**Data for review**:
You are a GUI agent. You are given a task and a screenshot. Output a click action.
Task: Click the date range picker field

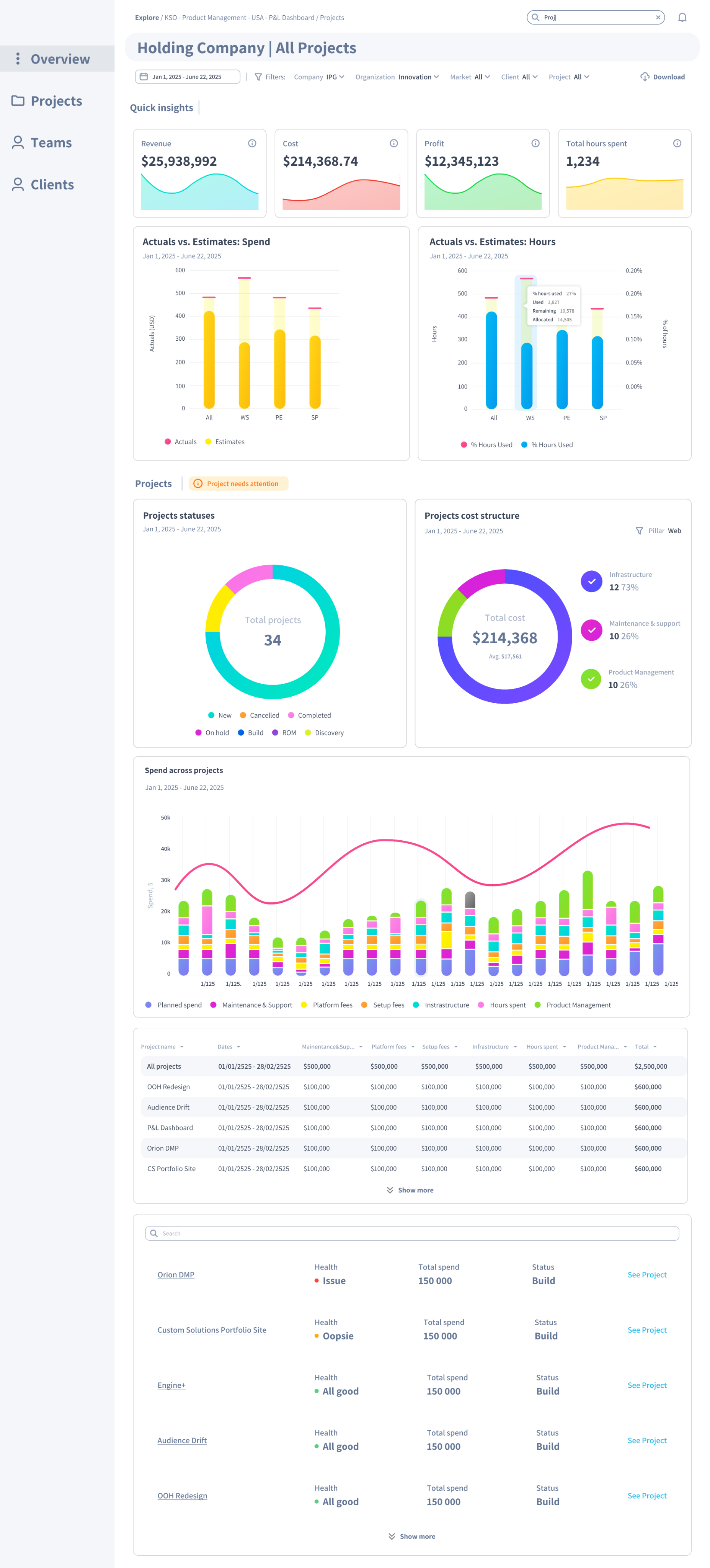[x=187, y=77]
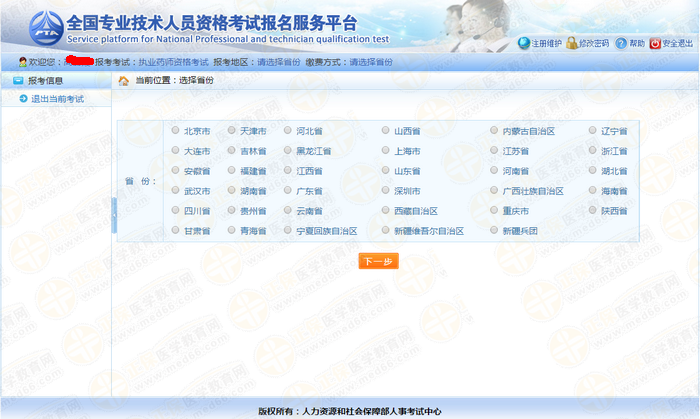The width and height of the screenshot is (700, 419).
Task: Click the home icon beside 当前位置
Action: click(124, 80)
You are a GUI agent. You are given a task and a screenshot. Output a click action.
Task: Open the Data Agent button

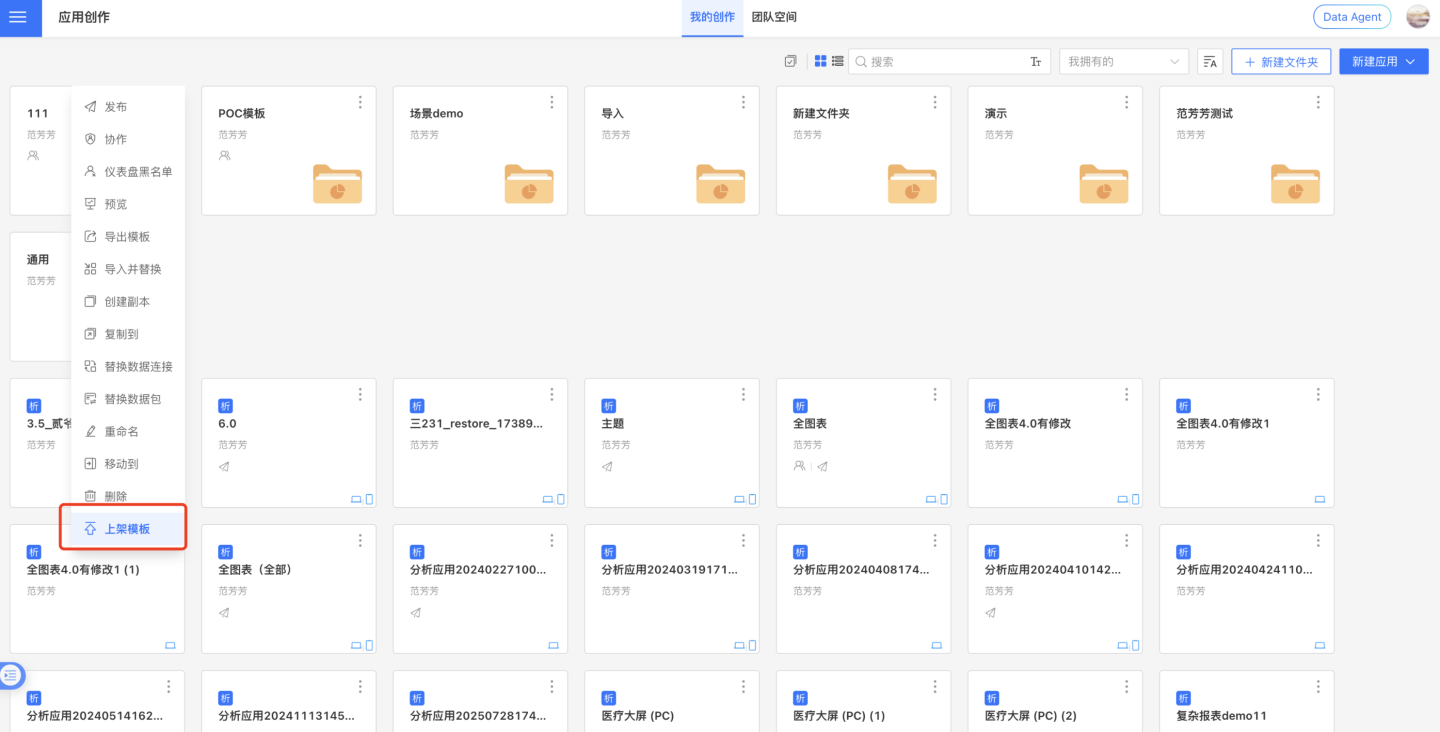(x=1351, y=17)
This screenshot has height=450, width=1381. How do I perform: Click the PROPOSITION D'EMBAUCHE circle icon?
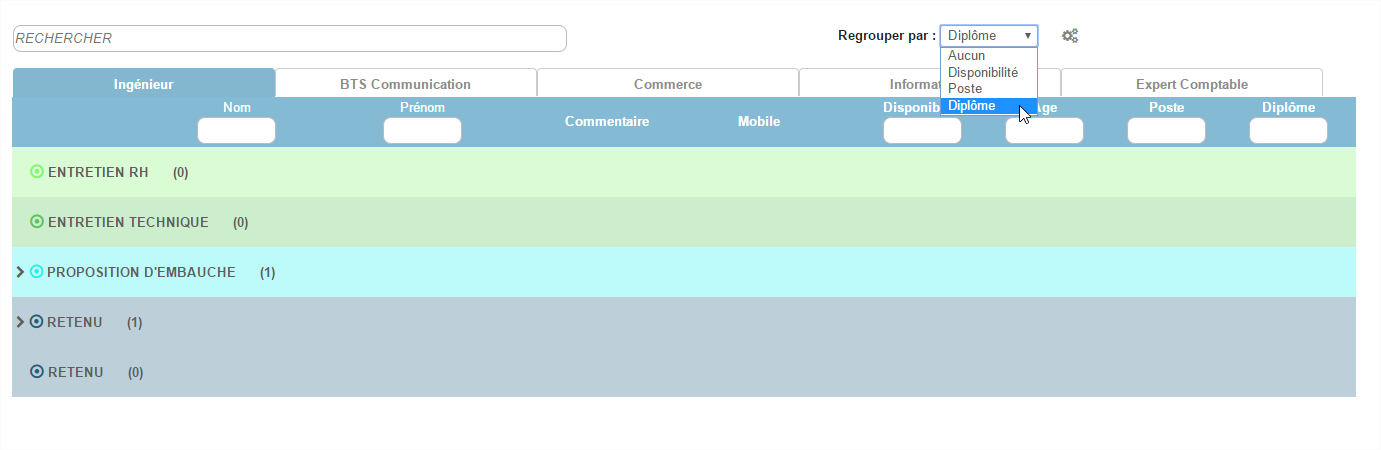tap(37, 272)
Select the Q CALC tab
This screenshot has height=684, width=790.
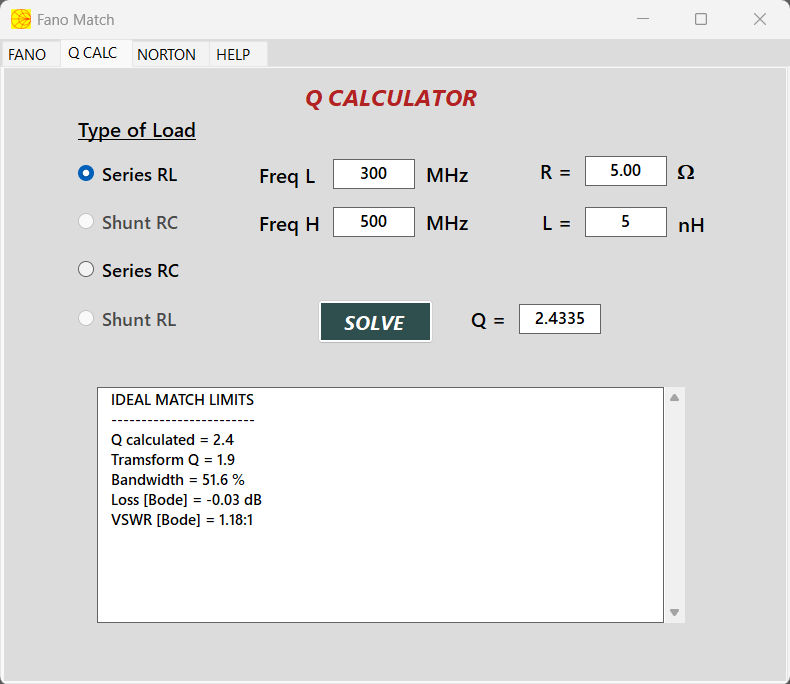pos(92,54)
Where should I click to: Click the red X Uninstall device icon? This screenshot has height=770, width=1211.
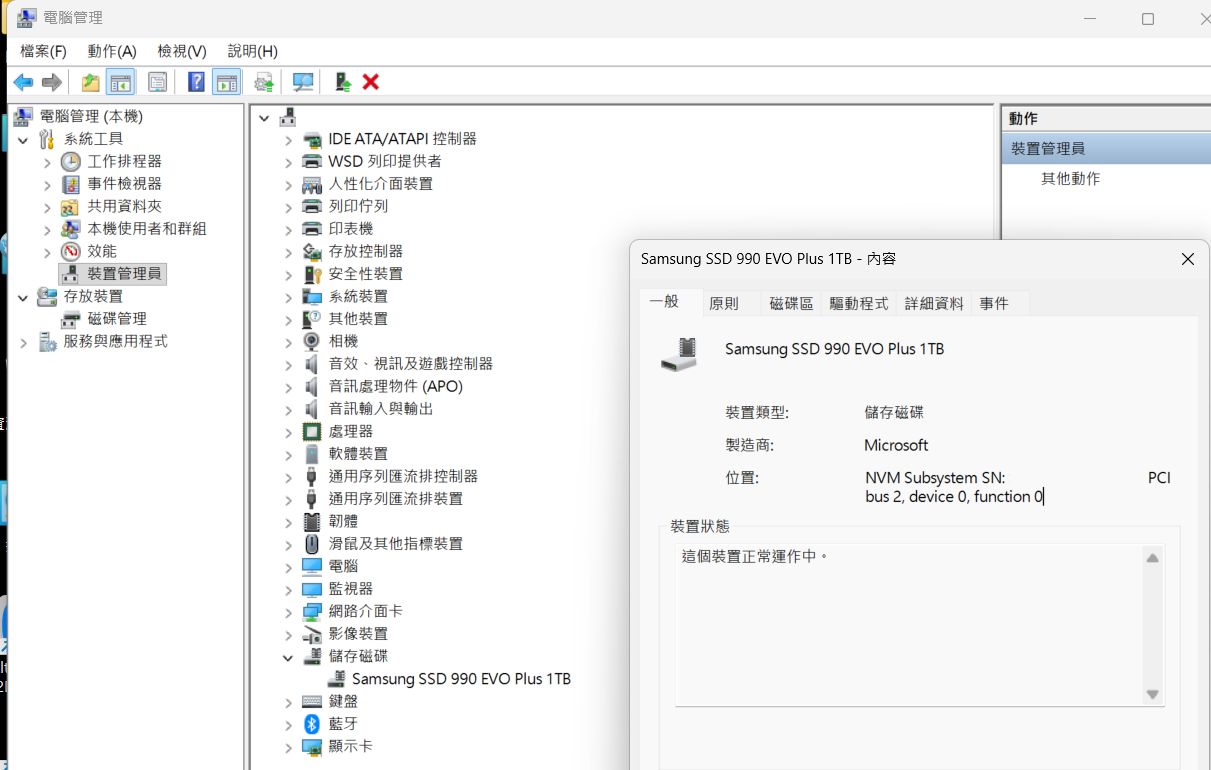(x=371, y=82)
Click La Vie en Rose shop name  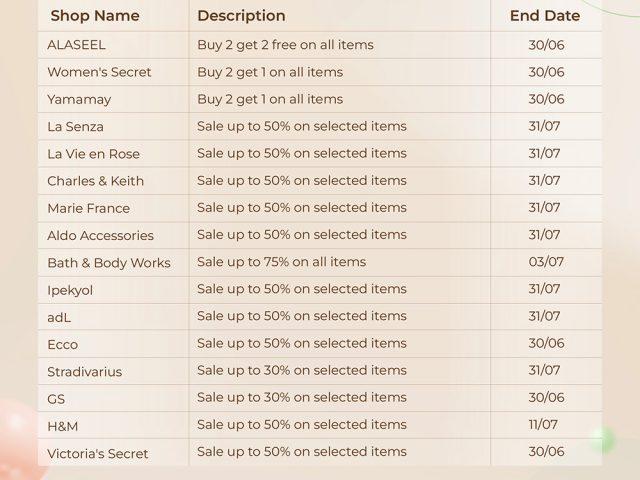pos(93,154)
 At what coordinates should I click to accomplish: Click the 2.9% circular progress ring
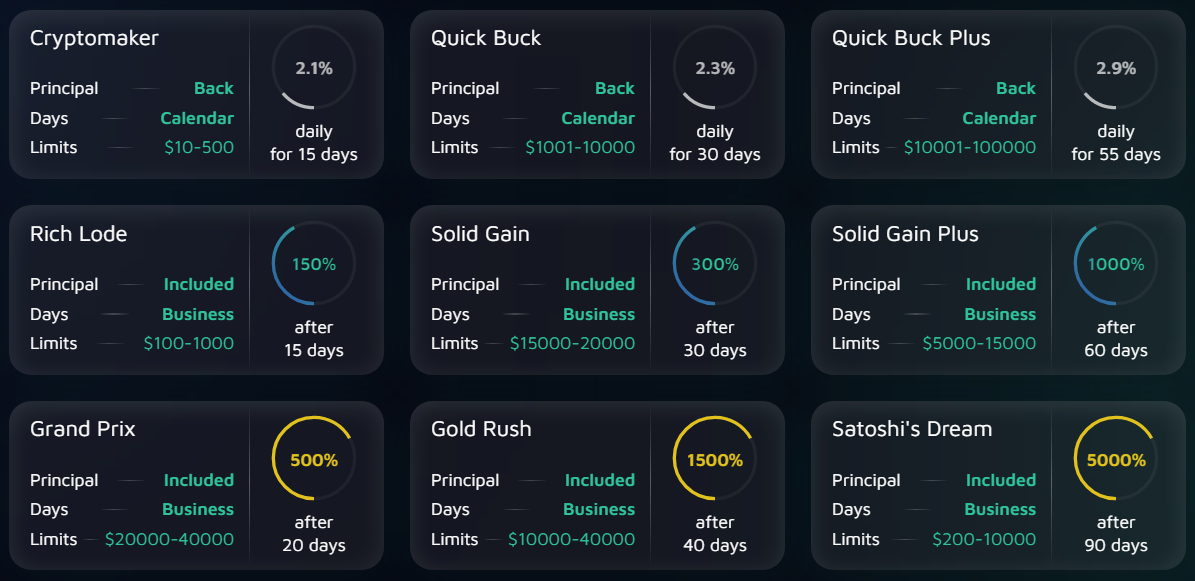point(1116,68)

**Exercise goal**: Take the line containing "At what coordinates" and every line after it up to the end of the entries, and quote them exactly. Both ends count; the pictures do not.

**The completed task**:
 At what coordinates should I click to accomplish: Click the 2.9% circular progress ring
point(1116,68)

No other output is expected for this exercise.